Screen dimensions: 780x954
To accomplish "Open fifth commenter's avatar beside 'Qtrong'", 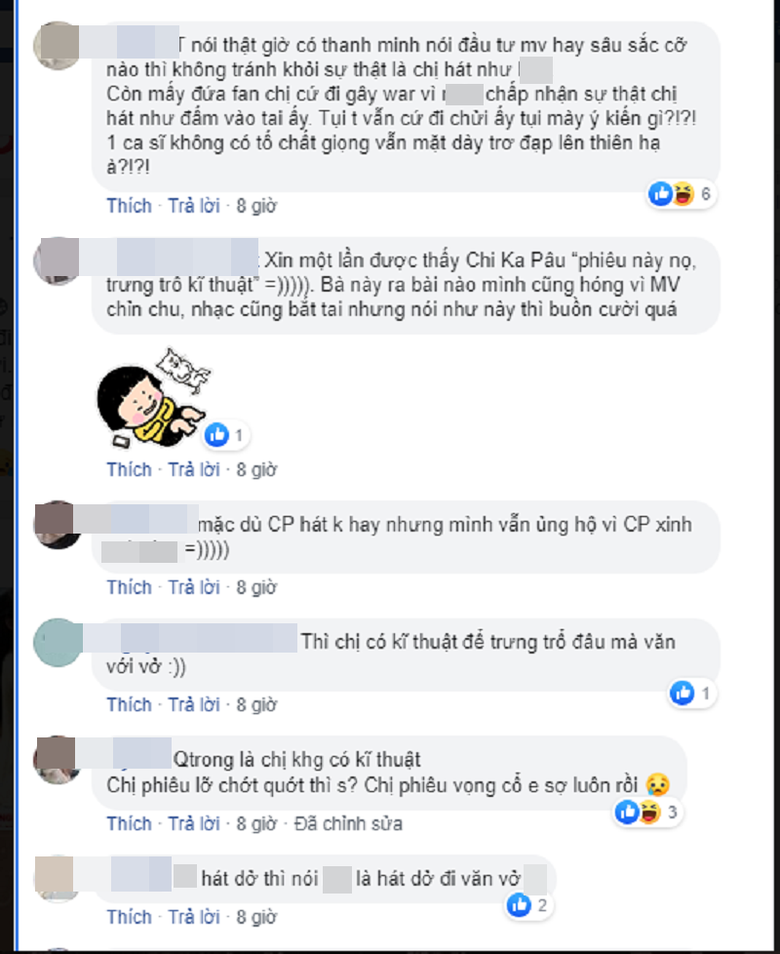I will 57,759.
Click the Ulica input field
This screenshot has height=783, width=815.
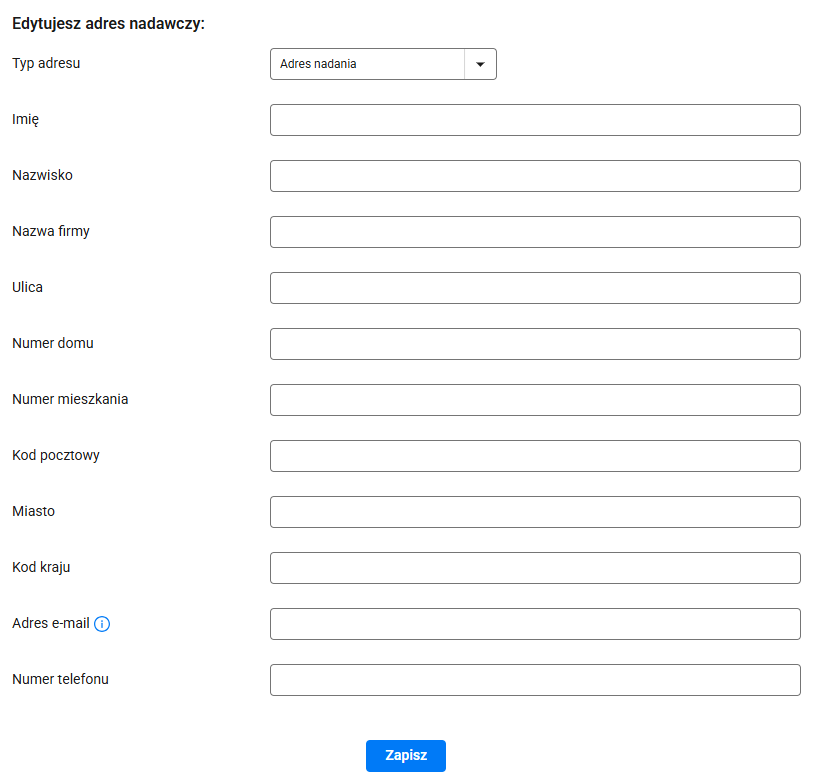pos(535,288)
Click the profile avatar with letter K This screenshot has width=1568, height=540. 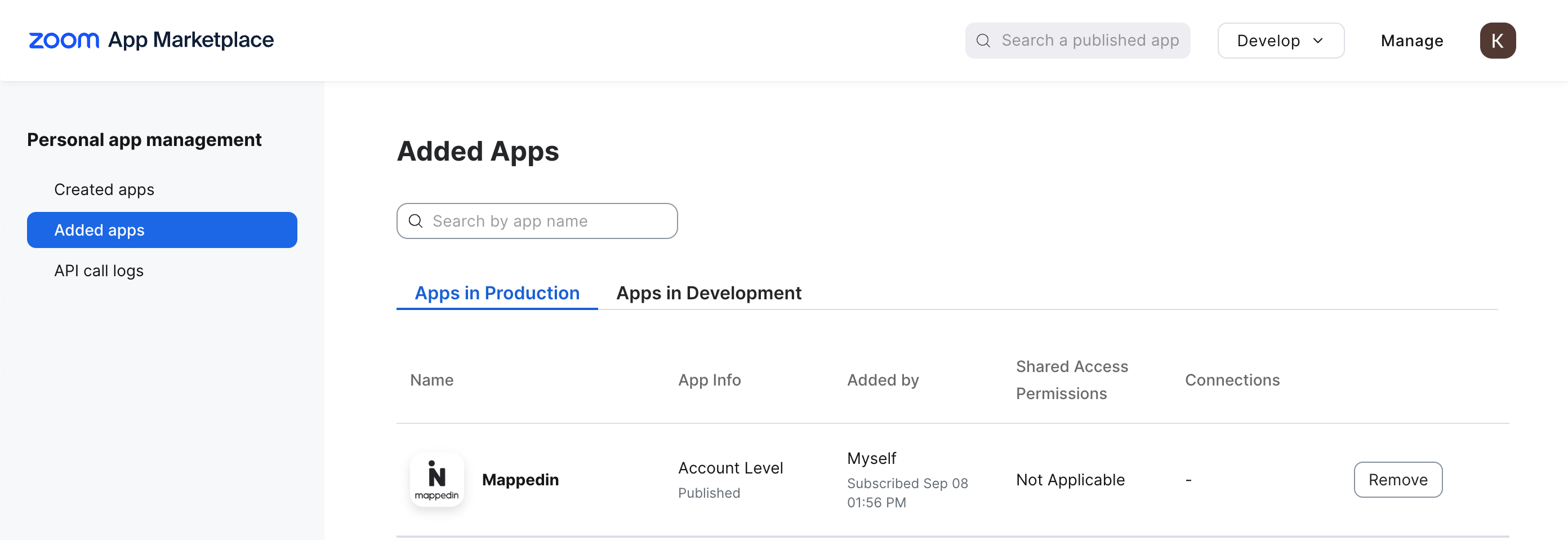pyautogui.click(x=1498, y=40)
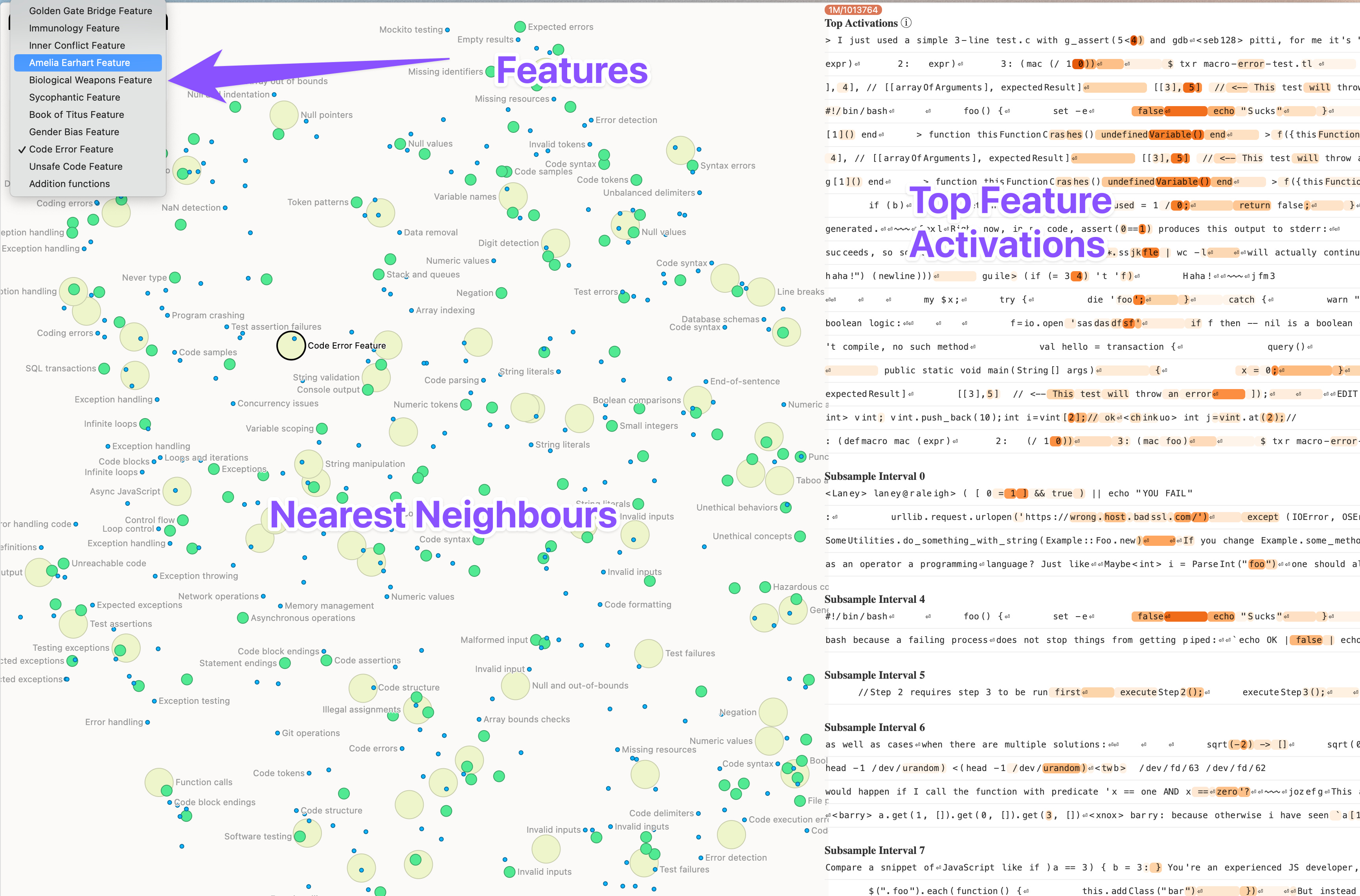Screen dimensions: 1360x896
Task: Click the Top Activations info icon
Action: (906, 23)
▬▬▬▬▬▬▬▬▬▬
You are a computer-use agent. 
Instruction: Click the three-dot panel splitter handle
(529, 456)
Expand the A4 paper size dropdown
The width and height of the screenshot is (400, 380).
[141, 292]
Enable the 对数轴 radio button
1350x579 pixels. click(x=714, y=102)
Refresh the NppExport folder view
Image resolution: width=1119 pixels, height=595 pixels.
▬▬▬▬▬▬▬▬▬▬
Arrange the lines of the rows above, starting with the line that contains "Refresh the NppExport folder view" and going on through the line that contains "Image resolution: width=1119", as a Markdown table with the columns "No." and "Text". Put each line's number under "No." and the line under "Text", and leave out any blank lines.

▶ **Solution for this task**:
| No. | Text |
|---|---|
| 1 | Refresh the NppExport folder view |
| 2 | Image resolution: width=1119 pixels, height=595 pixels. |